Morto em 6 de setembro, aos 81 anos, Moreira carregava em suas composições a memória da infância na então rural zona oeste carioca, em meio a descendentes de africanos escravizados e tradições como o jongo e o calango.

No final da vida, Moreira se ocupou do início dela. Gravou em 2018 um CD com dez músicas sobre o universo infantil. Soltar pipa, por exemplo, inspirou a faixa-título "Tá com Medo, Tabaréu?".

O trabalho, idealizado pelo produtor Camilo Árabe e pela mulher de Moreira, Angela Nenzy, foi lançado com show no Rio e está chegando às plataformas digitais.

senhor sentado em banco com gato no primeiro plano
O sambista Wilson Moreira - Olivia Nachle/Divulgação

"Com o Wilson era assim: você pensava que ele vinha com 'Atirei o Pau no Gato', mas ele vinha com coisas muito boas", diz Paulão Sete Cordas, diretor musical do CD. "Ele já estava cansado nas gravações, mas fizemos tudo de verdade, sem nenhum tipo de artifício."

Angela Nenzy, que foi casada com o sambista por 26 anos, temeu que ele não conseguisse concluir o projeto.

O câncer na próstata e a diabete estavam minando o homem de notória força física: ganhara o apelido de Alicate, por causa do caloroso aperto de mão, e resistira ao derrame sofrido em 2 de fevereiro de 1997.

Não foi uma vida fácil. Quando criança, levava dinheiro para casa trabalhando como guia de cego, vendedor de amendoim e o que mais surgisse. Tornou-se agente penitenciário e sempre foi respeitado pelos detentos por não agredi-los.

Seu principal parceiro musical foi Nei Lopes. Ao conhecimento atávico do primeiro somou-se a formação do segundo, intelectual dedicado à cultura afro-brasileira. A dupla criou "Senhora Liberdade", "Coisa da Antiga", "Goiabada Cascão", "Gostoso Veneno" e outros sambas marcantes.

"O Wilson era, como compositor, o que Clementina de Jesus fora, no início da carreira, como cantora. Era aquela voz que vinha lá das fazendas de café do Vale do Paraíba", explica Lopes. "Dar tratamento poético às canções, para que fossem ouvidas e lidas com mais respeito, era o que eu desejava.

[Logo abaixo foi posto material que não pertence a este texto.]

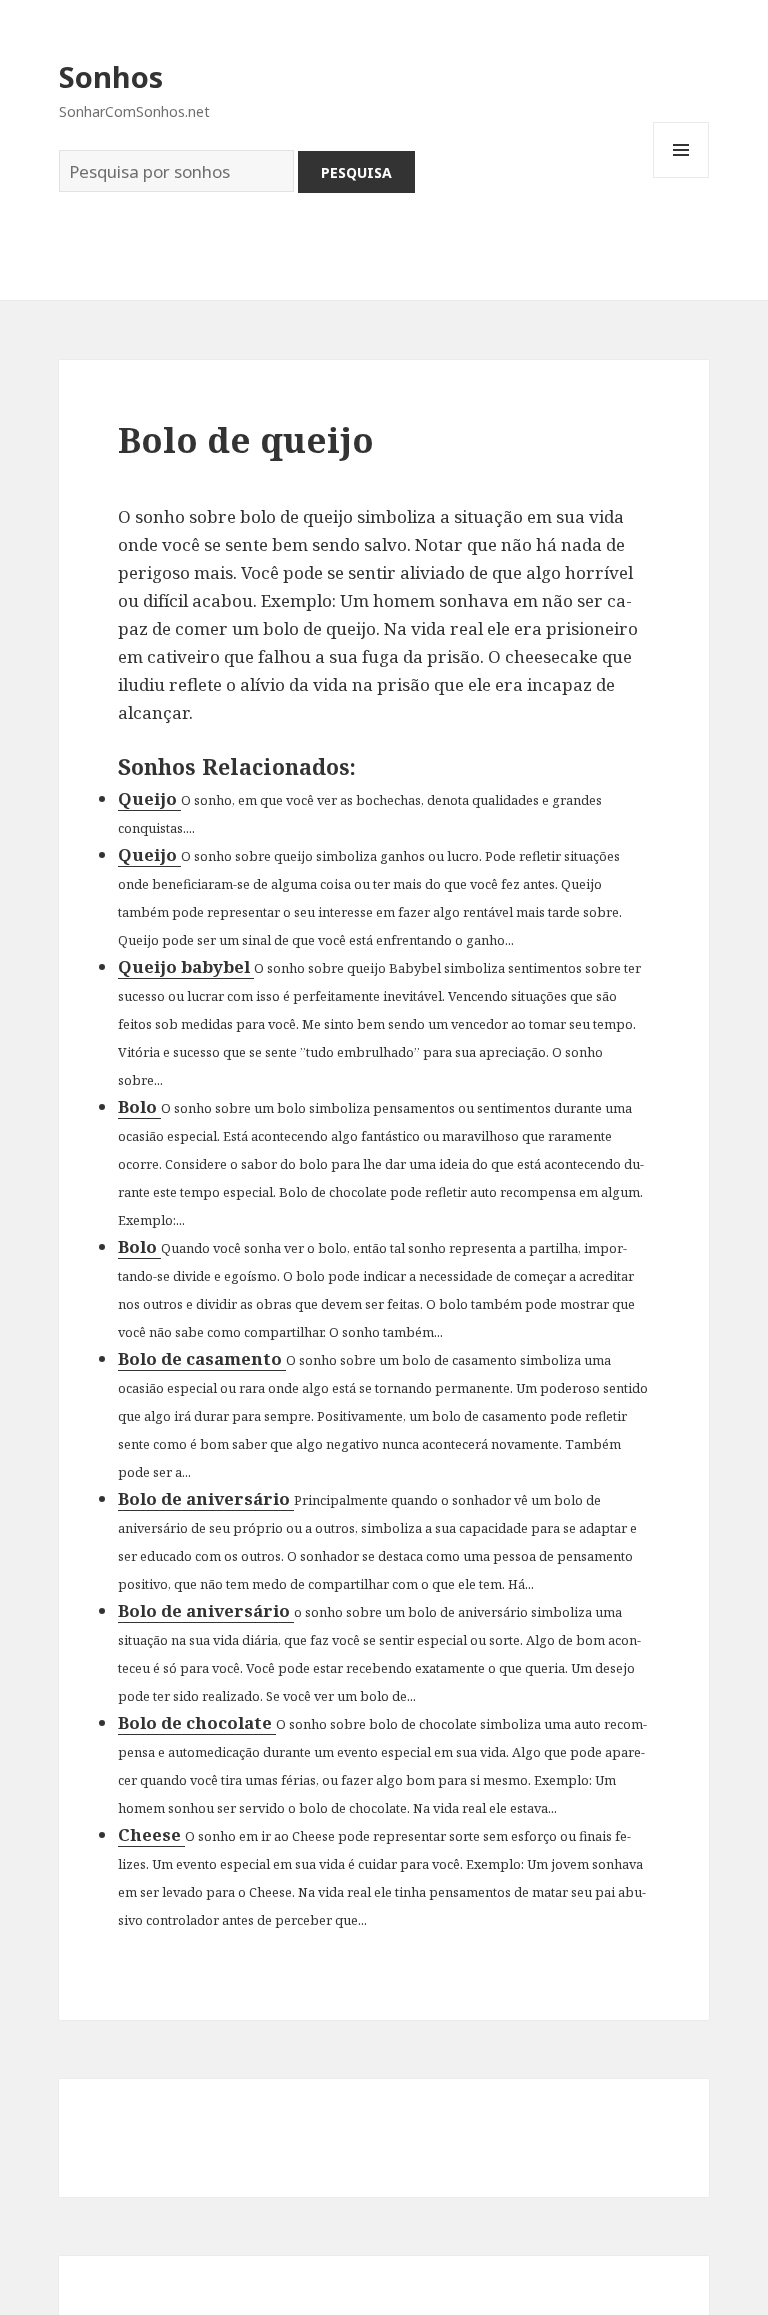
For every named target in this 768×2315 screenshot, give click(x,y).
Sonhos (111, 76)
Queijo (149, 798)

Mas só consegui em parte, por razões mercadológicas."

Entre os outros parceiros de Moreira está Zeca Pagodinho, amigo 23 anos mais jovem, com quem fez "Judia de Mim" e "Quintal do Céu".

"Ele era um grande compositor, um homem honrado. Era também um grande contador de histórias. Fazia diferença e, agora, faz falta", diz Zeca Pagodinho.

Histórias com jeito de criança são contadas em "O Bom Passarinho", "Um Canto Universal" e demais faixas de "Tá com Medo, Tabaréu?". E há outras músicas que, segundo Angela Nenzy, o autor deixou registradas em cadernos e fitas.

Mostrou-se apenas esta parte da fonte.